EL SHADDAI (God Almighty) is the title of the Almighty Father of our Saviour Jesus Christ. Various English spellings are used simply because no one can be absolutely certain how to pronounce the sacred name YHVH. The tetragrammaton YHVH (translated Jehovah or LORD) is also used as Yahweh, or Yahovah.

In the following seven texts the name Jehovah is used.

Genesis 22:14: And Abraham called the name of that place Jehovah-jireh: as it is said to this day, In the mount of the LORD it shall be seen.

Exodus 6:2-3 And God spake unto Moses, and said unto him, I am the LORD: And I appeared unto Abraham, unto Isaac, and unto Jacob, by the name of God Almighty, but by my name JEHOVAH was I not known to them.

Exodus 17:15: And Moses built an altar, and called the name of it Jehovah-nissi...

Judges 6:24: Then Gideon built an altar there unto the LORD, and called it Jehovah-shalom: unto this day it is yet in Ophrah of the Abi-ezrites.

Psalm 83:18 That men may know that thou, whose name alone is JEHOVAH, art the most high over all the earth.

Isaiah 12:2: Behold, God is my salvation; I will trust, and not be afraid: for the LORD JEHOVAH is my strength and my song; he also is become my salvation.

Isaiah 26:4: Trust ye in the LORD for ever: for in the LORD JEHOVAH is everlasting strength:

The name Jehovah (Yahweh, Yahovah) encompasses all the above. But the sacred name is far more than a particular sound or a matter of correct spelling and pronunciation. The name Yahovah stands for the Almighty's character, His Word, His law, His Motives, His Work and His Family.

Currently there is much dispute on the subject of the sacred names; but I have no desire to argue. Remember that the Third Commandment forbids mankind from taking the LORD'S name in vain.
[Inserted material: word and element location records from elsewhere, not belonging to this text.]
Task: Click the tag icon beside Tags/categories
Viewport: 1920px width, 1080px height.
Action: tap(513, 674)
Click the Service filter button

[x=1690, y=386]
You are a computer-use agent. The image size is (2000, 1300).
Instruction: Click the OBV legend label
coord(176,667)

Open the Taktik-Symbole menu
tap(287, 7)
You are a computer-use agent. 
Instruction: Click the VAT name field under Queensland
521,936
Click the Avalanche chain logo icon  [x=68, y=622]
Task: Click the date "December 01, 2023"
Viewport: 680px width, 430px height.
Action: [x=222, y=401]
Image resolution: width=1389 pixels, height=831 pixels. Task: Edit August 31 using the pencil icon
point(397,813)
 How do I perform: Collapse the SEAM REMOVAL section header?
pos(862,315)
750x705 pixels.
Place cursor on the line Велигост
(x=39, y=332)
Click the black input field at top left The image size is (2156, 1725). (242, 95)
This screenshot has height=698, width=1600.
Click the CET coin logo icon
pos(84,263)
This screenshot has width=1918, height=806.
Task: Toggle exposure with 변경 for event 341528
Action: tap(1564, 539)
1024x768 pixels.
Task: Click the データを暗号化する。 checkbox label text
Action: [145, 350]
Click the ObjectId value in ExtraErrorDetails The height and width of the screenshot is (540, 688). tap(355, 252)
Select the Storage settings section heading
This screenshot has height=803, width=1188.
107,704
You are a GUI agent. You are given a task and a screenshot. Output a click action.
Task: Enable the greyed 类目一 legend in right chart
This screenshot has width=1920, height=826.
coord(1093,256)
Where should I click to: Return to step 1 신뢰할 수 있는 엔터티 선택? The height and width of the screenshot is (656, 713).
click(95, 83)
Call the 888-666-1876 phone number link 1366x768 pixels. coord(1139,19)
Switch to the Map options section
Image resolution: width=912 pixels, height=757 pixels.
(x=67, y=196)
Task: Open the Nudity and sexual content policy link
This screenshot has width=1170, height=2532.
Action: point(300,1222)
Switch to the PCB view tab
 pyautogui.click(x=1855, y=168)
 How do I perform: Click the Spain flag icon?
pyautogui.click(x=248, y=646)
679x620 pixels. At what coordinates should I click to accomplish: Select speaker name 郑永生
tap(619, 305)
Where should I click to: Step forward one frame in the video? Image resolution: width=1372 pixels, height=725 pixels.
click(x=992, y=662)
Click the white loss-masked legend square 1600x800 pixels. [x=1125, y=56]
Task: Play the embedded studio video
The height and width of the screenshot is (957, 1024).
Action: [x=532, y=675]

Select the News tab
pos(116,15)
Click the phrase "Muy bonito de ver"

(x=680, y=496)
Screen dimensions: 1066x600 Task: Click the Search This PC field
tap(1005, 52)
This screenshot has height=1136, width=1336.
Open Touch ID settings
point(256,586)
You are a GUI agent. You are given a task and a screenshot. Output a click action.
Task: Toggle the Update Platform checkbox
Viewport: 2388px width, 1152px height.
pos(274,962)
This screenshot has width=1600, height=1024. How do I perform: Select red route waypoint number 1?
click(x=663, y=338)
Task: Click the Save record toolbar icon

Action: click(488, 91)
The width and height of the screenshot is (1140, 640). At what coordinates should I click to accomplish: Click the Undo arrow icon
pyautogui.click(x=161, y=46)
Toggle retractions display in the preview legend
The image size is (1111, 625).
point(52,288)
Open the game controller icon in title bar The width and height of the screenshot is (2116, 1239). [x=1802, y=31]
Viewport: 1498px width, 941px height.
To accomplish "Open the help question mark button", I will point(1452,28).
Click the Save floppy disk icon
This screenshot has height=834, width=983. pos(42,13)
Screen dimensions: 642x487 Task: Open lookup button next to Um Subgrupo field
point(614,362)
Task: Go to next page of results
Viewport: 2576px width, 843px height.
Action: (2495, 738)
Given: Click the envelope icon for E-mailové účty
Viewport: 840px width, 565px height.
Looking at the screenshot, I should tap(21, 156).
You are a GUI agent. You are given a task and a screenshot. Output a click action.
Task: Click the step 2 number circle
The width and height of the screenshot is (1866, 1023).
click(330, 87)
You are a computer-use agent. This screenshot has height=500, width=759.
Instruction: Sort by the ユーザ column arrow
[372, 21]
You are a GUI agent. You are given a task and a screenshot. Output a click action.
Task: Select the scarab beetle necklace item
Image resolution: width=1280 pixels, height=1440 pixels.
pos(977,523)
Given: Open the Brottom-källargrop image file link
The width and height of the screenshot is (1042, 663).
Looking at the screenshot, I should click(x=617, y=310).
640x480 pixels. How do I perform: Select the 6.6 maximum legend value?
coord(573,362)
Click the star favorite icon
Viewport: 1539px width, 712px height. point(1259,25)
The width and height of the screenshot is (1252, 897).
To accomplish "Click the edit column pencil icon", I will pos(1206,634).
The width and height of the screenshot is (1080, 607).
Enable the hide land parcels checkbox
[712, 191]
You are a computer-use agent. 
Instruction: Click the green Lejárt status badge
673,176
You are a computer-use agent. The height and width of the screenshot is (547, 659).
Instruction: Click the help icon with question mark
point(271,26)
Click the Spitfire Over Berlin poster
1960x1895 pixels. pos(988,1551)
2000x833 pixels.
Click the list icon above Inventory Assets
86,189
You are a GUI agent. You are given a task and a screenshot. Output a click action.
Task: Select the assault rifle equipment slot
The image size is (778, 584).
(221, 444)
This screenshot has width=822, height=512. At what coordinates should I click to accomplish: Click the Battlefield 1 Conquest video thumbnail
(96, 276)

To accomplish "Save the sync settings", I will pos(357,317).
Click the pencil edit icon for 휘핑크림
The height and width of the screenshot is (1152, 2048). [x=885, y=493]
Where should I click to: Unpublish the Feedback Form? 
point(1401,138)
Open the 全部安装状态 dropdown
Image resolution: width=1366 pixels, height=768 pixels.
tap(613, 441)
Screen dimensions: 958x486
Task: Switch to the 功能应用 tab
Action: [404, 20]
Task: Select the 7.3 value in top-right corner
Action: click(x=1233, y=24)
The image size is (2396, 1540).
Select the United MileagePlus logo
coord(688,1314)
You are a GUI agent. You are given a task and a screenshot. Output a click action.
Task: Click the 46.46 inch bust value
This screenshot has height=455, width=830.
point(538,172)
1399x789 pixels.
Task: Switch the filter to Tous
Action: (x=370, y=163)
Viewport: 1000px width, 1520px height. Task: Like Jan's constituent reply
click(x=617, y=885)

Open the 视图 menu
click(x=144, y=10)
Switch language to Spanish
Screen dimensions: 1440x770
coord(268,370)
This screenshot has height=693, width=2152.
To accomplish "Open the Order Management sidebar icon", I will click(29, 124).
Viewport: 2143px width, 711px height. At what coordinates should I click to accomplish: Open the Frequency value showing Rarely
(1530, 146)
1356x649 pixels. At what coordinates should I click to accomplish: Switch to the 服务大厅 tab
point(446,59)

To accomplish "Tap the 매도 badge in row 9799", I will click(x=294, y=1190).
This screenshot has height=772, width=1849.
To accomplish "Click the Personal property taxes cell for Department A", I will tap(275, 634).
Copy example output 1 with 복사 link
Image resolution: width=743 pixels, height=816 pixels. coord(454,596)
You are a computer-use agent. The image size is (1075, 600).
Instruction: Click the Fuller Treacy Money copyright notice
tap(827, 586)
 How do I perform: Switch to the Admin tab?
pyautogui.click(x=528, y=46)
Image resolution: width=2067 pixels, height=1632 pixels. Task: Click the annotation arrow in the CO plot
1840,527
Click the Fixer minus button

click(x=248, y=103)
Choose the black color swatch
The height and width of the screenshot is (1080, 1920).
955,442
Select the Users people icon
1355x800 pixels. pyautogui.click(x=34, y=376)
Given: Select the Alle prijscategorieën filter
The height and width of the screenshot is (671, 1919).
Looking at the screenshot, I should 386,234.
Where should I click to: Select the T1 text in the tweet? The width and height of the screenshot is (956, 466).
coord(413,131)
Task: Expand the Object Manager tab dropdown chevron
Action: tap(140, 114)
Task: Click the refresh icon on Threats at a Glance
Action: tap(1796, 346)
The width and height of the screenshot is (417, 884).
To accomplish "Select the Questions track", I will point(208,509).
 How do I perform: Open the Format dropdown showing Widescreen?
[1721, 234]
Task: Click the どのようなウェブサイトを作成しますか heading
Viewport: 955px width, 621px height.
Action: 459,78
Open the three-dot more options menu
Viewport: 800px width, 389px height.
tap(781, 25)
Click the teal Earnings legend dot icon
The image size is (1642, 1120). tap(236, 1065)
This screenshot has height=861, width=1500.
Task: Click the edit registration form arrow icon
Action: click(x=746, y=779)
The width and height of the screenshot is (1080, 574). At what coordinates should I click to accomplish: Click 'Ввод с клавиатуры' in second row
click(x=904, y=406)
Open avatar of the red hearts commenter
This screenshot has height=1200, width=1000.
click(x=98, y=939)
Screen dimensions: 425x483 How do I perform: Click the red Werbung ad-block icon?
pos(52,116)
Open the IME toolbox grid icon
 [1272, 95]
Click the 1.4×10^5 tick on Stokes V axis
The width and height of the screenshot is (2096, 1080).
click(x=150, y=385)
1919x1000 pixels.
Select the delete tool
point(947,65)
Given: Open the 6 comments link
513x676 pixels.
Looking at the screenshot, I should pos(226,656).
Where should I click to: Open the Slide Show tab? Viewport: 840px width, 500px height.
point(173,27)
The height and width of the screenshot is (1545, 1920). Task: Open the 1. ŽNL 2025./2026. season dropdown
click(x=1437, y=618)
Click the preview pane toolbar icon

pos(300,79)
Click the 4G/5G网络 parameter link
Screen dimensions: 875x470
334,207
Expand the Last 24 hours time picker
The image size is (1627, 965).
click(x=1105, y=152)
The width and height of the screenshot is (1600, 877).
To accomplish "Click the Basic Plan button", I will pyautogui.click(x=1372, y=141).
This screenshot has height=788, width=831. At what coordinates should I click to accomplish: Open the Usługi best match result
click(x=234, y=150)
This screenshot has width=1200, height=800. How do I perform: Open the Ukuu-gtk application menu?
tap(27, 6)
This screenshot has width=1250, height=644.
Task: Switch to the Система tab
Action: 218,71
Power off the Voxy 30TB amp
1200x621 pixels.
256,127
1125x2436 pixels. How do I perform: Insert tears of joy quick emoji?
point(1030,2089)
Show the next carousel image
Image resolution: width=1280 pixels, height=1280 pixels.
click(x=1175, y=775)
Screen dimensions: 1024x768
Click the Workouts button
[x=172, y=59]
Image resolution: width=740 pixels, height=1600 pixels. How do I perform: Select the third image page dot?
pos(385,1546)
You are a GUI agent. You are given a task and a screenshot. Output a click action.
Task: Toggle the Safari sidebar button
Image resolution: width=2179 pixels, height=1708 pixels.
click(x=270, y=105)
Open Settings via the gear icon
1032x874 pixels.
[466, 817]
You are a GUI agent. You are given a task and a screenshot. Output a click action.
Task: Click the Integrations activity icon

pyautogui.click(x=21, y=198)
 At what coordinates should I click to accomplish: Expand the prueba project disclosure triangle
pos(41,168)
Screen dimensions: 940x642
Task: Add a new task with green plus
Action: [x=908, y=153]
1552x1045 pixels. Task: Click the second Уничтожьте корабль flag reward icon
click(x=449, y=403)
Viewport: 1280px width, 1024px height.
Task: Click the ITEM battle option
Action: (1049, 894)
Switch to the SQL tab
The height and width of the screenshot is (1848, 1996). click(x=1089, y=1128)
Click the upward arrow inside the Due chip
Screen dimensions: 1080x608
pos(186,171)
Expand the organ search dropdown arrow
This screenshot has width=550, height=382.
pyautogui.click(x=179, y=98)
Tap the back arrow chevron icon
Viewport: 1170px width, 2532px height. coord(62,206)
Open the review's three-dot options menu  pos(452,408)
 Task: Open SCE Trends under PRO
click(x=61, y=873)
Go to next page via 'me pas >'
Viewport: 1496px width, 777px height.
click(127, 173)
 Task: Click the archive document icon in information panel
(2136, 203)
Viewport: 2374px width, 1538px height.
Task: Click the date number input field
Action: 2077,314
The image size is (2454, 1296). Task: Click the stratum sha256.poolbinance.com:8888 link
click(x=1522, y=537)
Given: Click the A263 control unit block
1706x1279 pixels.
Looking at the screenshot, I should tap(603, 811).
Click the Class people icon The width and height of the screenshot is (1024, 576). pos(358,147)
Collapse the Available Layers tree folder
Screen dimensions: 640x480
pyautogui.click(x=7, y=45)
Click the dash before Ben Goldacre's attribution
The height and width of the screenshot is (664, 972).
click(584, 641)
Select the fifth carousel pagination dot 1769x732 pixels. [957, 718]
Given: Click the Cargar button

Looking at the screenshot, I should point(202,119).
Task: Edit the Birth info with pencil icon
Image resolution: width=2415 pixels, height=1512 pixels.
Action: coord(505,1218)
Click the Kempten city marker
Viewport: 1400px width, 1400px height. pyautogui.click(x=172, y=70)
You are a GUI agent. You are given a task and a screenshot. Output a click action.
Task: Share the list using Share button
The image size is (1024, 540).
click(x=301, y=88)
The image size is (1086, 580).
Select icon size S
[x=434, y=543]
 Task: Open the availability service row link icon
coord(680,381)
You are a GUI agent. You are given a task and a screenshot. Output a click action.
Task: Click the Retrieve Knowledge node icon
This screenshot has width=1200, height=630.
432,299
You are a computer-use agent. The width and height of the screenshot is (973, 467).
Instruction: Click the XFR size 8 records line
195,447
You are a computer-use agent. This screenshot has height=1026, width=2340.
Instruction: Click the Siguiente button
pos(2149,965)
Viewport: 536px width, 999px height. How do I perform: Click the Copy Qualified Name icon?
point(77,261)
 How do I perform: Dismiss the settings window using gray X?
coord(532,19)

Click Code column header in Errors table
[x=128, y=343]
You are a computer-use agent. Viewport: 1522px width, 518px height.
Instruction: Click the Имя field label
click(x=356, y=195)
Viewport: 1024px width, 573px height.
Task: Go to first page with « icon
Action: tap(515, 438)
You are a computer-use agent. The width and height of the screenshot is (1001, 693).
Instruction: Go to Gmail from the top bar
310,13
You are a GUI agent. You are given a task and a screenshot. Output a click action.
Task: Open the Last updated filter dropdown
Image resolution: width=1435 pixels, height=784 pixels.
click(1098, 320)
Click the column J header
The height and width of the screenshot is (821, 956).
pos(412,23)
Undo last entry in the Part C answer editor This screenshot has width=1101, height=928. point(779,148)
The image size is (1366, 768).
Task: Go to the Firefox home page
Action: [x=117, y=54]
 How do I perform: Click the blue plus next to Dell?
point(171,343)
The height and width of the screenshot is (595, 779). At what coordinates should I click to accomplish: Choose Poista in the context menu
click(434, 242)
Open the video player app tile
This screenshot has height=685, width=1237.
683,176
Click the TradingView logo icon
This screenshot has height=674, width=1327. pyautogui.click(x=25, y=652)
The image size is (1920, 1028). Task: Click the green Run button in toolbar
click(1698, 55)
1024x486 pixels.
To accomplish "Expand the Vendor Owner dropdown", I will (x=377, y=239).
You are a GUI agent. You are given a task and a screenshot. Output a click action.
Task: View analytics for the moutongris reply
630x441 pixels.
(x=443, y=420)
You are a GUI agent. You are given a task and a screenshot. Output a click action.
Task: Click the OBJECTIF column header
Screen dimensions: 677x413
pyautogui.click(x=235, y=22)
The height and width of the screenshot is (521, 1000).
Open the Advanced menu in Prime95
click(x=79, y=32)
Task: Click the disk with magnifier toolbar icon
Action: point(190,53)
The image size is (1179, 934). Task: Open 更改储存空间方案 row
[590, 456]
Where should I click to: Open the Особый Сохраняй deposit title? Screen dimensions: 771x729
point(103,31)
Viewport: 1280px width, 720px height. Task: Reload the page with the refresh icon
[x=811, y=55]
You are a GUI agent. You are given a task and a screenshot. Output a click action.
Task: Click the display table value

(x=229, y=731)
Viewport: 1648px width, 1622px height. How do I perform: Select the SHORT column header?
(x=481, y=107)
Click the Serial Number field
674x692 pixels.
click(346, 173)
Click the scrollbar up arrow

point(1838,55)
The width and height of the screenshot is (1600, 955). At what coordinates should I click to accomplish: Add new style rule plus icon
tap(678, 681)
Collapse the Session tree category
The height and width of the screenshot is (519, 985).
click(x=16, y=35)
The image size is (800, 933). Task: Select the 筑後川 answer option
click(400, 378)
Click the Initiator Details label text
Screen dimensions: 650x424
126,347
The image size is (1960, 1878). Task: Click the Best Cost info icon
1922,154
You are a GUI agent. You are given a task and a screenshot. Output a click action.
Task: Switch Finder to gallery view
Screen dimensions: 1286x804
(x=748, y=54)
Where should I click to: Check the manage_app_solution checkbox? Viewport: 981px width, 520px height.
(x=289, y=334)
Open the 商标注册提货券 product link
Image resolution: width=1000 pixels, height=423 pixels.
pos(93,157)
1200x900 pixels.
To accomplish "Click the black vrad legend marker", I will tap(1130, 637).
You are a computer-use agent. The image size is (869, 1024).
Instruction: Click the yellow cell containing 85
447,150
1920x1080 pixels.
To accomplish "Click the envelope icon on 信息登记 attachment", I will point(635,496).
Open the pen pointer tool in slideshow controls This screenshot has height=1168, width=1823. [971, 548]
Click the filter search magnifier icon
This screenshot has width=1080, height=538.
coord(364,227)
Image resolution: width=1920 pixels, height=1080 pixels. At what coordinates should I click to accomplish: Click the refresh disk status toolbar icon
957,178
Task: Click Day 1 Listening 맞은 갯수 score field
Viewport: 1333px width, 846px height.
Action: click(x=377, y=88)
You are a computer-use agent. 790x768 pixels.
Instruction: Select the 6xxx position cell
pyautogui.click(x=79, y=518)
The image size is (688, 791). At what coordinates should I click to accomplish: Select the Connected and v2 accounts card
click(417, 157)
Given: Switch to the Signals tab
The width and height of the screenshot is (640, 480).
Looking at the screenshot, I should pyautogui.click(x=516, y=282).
Endless argument could well result in the breaking of this commandment.

The Jews, on the other hand, consider it sacrilegious to even utter the sacred name: advising that we use titles such as Lord, Master of the World, Almighty One, the Name etc... But the Third Commandment does not forbid the use of God's name. It simply forbids "taking His name in vain." Note the difference. The word "vain" means with "the emptiness of self-deluding vanity and falsehood."

In other words, believers are allowed to utter or write the sacred name of the Most High; but we must do so with reverence: and certainly not to show off our knowledge. As mentioned above, the sacred name appears in the Hebrew Scriptures (the Old Testament) over 6500 times! so it cannot be sacrilegious to utter the name when reading the Scriptures aloud or when writing of the Almighty.

Strong's Concordance has the following Note for LORD...

03068 Yahovah {yeh-ho-vaw'}
AV - LORD 6510, GOD 4, JEHOVAH 4, variant 1; 6519
Jehovah = "the existing One"
1) the proper name of the one true God
1a) unpronounced except with the vowel pointings of 0136

I apologize if I offended you, that was not my intent. God bless.

Simplicity is the very soul of beauty.